Frank Whelehan

Personal information
- Native name: Prionsias Ó Faoileacháin (Irish)
- Born: Banagher, County Offaly, Ireland

Sport
- Sport: Hurling
- Position: Full-back

Club
- Years: Club
- St Rynagh's

Club titles
- Leinster titles: 2

Inter-county*
- Years: County / Apps (scores)
- 1971–1972: Offaly / 1 (0-00)

Inter-county titles
- Leinster titles: 0
- All-Irelands: 0
- NHL: 0
- All Stars: 0
- *Inter County team apps and scores correct as of 17:16, 30 June 2014.

= Frank Whelehan =

Irish hurler

Frank Whelehan is an Irish former hurler who played as a full-back for the Offaly senior team.

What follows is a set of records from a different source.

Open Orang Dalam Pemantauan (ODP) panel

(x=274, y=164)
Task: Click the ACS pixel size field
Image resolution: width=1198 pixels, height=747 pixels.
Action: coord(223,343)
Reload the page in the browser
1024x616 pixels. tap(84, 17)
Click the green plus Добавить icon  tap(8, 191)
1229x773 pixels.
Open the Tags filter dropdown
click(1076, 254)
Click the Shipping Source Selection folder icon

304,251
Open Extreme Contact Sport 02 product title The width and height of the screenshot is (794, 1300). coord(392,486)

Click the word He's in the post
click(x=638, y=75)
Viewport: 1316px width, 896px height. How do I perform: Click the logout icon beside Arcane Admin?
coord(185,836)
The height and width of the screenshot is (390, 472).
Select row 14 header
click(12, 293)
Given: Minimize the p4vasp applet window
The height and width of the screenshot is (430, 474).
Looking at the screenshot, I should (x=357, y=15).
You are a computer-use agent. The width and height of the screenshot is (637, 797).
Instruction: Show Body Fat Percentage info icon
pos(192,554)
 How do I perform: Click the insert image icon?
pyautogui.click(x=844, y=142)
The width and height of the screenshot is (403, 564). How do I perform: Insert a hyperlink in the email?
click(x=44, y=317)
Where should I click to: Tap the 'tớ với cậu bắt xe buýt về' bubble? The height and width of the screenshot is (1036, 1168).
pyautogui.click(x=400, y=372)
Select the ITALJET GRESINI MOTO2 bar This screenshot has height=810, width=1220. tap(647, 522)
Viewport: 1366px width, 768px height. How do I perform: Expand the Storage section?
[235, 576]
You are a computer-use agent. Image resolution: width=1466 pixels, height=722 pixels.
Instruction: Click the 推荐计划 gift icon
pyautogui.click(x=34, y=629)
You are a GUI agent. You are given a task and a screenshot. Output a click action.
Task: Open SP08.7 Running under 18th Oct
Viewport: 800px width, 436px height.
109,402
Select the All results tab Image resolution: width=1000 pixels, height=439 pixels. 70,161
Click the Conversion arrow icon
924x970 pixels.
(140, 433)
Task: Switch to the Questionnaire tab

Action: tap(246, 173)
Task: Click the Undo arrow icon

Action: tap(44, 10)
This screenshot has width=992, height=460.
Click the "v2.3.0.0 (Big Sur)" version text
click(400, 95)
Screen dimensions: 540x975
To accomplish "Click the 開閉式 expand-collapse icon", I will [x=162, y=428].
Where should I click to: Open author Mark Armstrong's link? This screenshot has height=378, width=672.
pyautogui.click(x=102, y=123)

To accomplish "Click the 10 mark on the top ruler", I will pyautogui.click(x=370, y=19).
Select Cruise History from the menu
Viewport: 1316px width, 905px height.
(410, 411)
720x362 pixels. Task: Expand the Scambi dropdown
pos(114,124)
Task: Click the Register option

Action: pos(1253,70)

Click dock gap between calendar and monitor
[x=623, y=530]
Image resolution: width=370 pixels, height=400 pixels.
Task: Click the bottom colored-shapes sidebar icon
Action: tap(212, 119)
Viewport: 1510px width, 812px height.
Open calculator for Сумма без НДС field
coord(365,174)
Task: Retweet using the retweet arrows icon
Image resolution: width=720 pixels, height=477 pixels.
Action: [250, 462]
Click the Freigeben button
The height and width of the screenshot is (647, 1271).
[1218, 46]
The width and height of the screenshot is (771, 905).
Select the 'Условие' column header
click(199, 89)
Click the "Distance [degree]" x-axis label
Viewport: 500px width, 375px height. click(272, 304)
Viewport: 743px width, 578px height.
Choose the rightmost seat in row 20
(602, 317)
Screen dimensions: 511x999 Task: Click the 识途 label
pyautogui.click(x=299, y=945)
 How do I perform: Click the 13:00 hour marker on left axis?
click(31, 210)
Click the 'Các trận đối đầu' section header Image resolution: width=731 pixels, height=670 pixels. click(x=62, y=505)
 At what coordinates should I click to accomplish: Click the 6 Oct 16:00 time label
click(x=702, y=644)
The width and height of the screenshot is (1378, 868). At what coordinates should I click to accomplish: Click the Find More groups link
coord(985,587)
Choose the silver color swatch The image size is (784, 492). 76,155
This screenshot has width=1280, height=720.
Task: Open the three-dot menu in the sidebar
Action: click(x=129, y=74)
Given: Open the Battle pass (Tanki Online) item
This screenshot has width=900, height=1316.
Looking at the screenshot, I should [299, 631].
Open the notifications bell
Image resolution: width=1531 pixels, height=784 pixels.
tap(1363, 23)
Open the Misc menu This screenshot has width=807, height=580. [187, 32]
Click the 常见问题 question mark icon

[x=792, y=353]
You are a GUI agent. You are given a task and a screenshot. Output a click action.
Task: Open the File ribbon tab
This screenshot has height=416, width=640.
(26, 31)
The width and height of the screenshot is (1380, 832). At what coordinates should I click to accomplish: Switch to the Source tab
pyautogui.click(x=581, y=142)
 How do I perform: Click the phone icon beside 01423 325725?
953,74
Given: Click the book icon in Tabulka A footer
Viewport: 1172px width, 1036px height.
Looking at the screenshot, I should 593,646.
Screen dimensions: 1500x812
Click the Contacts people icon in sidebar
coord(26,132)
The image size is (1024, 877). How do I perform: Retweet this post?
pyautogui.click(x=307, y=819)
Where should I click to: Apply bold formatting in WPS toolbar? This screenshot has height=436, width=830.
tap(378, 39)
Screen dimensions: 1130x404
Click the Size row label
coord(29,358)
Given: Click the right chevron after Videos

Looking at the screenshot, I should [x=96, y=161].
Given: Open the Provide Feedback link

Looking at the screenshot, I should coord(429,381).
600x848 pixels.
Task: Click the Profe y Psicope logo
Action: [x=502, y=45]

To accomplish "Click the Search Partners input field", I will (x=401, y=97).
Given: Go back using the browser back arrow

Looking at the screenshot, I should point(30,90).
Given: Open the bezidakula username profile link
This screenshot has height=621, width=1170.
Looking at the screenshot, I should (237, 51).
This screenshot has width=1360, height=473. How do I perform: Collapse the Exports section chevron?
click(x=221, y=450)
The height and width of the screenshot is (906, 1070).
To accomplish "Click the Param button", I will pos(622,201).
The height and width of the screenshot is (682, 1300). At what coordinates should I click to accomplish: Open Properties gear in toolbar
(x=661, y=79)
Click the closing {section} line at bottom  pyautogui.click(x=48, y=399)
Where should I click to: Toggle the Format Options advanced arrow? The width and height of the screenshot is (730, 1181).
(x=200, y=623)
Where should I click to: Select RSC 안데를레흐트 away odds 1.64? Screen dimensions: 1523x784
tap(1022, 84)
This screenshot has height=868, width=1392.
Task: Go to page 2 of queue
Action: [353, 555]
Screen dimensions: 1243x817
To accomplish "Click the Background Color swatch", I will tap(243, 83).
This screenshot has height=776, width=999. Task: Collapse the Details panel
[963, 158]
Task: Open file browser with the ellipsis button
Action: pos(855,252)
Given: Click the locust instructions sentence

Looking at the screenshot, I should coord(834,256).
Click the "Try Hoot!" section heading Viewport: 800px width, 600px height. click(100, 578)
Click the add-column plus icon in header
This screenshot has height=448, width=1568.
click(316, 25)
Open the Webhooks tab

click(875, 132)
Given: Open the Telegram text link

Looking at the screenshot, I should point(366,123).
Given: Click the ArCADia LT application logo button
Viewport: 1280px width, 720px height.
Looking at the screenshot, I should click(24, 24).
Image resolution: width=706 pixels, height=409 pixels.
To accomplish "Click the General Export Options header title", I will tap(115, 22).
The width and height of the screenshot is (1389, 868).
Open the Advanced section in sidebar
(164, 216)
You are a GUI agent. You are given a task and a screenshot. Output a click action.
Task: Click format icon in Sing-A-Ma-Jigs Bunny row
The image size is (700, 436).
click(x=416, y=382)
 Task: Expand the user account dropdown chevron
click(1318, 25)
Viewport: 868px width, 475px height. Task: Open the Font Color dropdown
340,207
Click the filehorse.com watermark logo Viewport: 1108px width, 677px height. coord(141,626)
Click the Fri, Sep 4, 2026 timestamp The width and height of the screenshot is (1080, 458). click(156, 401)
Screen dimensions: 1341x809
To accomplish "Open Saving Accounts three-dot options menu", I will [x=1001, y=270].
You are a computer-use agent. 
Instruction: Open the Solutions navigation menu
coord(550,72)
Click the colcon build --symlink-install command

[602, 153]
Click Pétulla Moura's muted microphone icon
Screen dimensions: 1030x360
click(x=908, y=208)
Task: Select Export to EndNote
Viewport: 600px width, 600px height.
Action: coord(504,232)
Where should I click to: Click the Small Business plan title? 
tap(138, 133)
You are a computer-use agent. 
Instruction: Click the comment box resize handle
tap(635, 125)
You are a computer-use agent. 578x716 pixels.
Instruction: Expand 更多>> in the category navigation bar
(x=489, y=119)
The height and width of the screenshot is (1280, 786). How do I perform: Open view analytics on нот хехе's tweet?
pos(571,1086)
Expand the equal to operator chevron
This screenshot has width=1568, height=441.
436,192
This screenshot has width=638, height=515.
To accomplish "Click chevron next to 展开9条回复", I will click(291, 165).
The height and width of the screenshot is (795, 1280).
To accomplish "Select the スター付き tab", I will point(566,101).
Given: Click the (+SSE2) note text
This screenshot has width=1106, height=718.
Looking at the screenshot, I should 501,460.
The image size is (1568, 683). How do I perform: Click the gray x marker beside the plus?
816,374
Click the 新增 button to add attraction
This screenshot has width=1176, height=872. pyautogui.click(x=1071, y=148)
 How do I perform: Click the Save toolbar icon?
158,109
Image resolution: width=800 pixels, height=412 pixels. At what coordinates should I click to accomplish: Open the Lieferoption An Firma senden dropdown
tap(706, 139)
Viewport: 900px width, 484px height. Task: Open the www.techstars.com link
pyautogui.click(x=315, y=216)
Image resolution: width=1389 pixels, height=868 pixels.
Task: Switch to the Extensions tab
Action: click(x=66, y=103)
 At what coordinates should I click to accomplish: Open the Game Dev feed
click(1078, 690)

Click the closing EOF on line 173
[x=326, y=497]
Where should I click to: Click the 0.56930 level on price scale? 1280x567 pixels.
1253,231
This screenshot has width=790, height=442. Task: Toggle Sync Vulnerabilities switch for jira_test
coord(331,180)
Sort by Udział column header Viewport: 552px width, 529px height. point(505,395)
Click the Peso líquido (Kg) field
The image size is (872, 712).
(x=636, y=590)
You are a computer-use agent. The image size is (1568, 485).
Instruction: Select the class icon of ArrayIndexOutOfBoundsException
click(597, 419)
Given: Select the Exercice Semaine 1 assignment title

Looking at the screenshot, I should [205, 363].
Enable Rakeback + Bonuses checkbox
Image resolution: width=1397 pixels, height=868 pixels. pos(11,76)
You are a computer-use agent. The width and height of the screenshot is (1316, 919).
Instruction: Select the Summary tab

Born in Banagher, County Offaly, Whelehan first played competitive hurling in his youth. He made his senior debut with Offaly during the 1971–72 National League and immediately became a regular member of the team. During his brief career he experienced little success.

At club level Whelehan is a two-time Leinster medallist with St Rynagh's. He also won numerous championship medals with the club.

His retirement came following the conclusion of the 192 championship.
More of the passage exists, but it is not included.